### REQUIREMENT
Transcribe, without alteration, only the lines from the one containing "This screenshot has width=158, height=127." through the last line of the material, both ends included.
RECORDS PROVIDED: Begin
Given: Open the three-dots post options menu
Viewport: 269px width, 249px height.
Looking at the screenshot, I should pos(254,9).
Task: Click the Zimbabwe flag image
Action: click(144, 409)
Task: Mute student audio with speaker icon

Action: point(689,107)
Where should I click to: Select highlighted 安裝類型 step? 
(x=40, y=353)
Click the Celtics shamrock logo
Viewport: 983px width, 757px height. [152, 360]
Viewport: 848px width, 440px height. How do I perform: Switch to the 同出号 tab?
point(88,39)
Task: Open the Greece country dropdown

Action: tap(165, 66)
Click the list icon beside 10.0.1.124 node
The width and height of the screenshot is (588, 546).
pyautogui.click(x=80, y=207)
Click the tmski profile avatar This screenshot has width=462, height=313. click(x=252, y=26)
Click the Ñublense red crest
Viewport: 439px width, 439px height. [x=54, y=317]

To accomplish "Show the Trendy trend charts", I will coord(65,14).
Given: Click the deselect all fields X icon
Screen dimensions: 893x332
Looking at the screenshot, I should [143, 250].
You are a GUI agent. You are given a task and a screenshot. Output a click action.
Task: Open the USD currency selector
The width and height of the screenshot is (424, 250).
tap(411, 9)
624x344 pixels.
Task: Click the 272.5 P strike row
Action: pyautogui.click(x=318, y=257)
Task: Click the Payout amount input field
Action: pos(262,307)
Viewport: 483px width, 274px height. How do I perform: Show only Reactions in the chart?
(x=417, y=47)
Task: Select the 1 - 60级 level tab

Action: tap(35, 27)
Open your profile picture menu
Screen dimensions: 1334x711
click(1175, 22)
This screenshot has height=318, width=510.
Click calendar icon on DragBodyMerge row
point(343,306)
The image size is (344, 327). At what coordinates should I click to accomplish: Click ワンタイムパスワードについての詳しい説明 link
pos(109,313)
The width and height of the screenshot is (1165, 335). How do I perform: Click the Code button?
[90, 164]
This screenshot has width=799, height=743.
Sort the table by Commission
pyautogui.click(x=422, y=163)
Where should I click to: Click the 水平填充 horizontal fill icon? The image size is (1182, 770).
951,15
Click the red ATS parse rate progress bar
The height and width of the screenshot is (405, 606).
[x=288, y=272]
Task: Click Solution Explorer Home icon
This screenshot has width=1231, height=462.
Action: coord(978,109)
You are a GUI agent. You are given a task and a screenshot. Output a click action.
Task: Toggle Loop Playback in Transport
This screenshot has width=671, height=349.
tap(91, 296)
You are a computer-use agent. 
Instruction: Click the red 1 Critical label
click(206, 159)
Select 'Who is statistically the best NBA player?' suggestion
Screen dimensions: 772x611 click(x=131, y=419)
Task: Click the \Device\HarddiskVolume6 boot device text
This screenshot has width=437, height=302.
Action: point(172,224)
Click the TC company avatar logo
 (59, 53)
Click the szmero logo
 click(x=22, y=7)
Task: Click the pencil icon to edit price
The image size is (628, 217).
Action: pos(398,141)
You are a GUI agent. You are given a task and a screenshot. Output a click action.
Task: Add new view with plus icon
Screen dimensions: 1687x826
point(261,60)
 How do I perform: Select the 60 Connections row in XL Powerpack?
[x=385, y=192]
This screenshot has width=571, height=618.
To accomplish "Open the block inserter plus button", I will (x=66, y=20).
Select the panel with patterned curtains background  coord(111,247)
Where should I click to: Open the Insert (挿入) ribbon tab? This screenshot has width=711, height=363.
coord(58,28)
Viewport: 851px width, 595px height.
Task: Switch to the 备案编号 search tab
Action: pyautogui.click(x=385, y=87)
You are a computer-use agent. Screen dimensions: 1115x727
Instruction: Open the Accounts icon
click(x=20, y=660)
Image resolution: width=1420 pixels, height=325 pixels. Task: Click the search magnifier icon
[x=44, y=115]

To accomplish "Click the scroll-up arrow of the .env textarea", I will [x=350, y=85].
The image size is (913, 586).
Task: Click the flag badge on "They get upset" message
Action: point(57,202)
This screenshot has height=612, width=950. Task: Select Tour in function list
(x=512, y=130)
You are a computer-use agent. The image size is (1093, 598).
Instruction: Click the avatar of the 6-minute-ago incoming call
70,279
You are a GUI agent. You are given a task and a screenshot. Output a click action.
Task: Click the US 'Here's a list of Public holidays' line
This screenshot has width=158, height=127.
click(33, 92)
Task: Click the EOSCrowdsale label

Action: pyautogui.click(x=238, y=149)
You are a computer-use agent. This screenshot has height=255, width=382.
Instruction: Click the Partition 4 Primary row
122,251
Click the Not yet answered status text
RECORDS PROVIDED: End
### EXPECTED OUTPUT
This screenshot has width=158, height=127.
click(33, 92)
Task: Click the EOSCrowdsale label

Action: pyautogui.click(x=238, y=149)
You are a computer-use agent. This screenshot has height=255, width=382.
Instruction: Click the Partition 4 Primary row
122,251
Click the Not yet answered status text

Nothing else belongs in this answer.